• **INPUT FOR THIS TASK**

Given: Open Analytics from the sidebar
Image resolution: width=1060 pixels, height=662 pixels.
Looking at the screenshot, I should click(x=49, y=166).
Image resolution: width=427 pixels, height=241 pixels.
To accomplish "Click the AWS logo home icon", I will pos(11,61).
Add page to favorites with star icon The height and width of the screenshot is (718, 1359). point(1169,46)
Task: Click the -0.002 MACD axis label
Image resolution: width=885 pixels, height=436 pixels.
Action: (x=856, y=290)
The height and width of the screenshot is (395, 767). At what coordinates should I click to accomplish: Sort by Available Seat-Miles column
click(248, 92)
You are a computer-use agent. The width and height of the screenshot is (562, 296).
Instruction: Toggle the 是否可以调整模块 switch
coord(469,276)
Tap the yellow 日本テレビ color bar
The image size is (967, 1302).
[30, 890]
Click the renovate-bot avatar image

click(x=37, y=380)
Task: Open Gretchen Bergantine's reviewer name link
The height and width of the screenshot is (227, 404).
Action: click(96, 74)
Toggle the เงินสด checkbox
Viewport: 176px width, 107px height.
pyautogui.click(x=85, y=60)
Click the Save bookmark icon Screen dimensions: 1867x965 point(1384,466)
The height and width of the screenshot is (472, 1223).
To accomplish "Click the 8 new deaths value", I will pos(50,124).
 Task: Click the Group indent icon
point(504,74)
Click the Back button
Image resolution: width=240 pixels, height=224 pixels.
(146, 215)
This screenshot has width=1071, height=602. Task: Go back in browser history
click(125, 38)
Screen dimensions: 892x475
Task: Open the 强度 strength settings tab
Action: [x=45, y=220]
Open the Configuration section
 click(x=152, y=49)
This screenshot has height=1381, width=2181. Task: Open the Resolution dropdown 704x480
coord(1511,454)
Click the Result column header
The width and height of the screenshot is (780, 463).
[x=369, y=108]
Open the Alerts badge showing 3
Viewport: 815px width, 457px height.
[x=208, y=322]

• **WRITTEN INSTRUCTION**
Arrange everything in the listing above, from the very start down to the line containing "Add page to", as a two-column CSV with the headers task and answer, one row per task. Put each task and its answer in its own quoted field, with line breaks turned into spaces.

• **PROBLEM SOLUTION**
task,answer
"Given: Open Analytics from the sidebar Image resolution: width=1060 pixels, height=662 pixels.","Looking at the screenshot, I should click(x=49, y=166)."
"Image resolution: width=427 pixels, height=241 pixels. To accomplish ""Click the AWS logo home icon"",","I will pos(11,61)."
"Add page to favorites with star icon The height and width of the screenshot is (718, 1359).","point(1169,46)"